Belum sempat Sakura melanjutkan ucapan yang mungkin akan disambung dengan umpatan, pergelangan tangannya sudah ditarik terlebih dahulu oleh Sasuke.
"Bisnya sudah tiba, cepatlah."
"T-tapi ... "
"Hn. Besok motorku sudah selesai diperbaiki. Jadi kita tidak perlu naik bis lagi. Kau akan berangkat dan pulang bersamaku. Mengerti?"
"Aku tidak mau," tolak Sakura.
"Tsk, kau ini sangat keras kepala, bodoh dan tidak peka sekali."
" Hei, apa maksudmu ucapanmu itu dan kenapa aku harus pulang ber─"
"Tentu saja karena kau pacarku," timpal Sasuke yang mulai mendorong tubuh Sakura untuk masuk ke dalam bis.
"H-hei, sejak kapan kita─"
"Kau ini cerewet sekali. Kau pacarku sejak aku bilang menyukaimu tadi. Duduk dan diamlah, orang-orang melihatmu."
Sakura memandang sekelilingnya, dan benar saja. Keduanya menjadi pusat perhatian. Gadis itu memang tidak terbiasa dan selalu gugup dan malu jikalau sudah menjadi tontonaan seperti ini. Dengan keuda telapak tangan mungilnya, Sakura menyembunyikan wajahnya dan tanpa sadar kepalanya bersandar di bahu Sasuke mencoba untuk menghilangkan rasa malunya.
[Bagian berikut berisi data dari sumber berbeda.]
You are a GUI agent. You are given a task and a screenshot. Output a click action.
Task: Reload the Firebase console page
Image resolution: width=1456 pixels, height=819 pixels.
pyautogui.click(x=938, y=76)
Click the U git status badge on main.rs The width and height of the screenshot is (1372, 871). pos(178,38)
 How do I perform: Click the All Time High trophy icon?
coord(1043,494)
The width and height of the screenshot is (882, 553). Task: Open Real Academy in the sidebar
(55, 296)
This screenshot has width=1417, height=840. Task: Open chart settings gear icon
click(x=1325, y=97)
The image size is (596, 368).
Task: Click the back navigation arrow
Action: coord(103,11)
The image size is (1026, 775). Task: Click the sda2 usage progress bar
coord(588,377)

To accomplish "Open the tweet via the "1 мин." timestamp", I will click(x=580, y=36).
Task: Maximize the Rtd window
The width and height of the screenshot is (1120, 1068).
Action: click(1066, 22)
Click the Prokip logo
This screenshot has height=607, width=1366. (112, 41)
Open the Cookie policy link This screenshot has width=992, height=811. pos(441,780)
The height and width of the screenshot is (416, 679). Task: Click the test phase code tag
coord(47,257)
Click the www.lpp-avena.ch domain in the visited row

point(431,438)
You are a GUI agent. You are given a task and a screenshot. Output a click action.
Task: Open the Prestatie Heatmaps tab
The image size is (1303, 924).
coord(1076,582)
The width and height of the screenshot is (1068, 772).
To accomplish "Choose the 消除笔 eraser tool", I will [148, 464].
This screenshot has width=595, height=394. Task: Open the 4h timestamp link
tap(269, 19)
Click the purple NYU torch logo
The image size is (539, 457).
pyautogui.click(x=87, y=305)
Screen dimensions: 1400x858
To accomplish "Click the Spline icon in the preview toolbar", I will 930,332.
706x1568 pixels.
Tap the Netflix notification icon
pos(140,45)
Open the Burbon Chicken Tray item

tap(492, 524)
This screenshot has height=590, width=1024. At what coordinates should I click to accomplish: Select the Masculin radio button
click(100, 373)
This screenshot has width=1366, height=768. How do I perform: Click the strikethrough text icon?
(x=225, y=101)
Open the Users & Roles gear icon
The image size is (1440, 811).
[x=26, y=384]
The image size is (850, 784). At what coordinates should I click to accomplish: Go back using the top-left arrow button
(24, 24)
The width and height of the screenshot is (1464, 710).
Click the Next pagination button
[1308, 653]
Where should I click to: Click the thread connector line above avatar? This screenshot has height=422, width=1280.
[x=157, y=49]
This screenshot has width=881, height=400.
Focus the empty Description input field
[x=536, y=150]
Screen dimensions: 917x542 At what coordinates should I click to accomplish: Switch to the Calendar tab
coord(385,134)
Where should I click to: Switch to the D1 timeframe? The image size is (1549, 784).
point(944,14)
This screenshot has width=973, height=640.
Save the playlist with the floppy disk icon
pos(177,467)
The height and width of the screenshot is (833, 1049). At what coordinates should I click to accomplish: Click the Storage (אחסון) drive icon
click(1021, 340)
Sasuke hanya terkekeh pelan, lalu mengusap lembut helaian merah jambu Sakura. Ia bisa mendengar gerutuan tidak jelas yang intinya mengata-ngatai dirinya dan melimpahkan semua kesalahan padanya karena telah membuat gadis yang kini menjadi kekasihnya itu , Sasuke bisa dengan leluasa menyebut Sakura kekasihnya sekarang.
Nampaknya untuk ke-sekian kalinya, Sakura menjadi korban iklan lagi.
.
.
.
Fin
Tadinya pengen bikin yg humor gimana gitu, pake bahasa non baku kekinian (?). Ternyata engga bisa wkwkkw. Oya, jadilah nganu begini.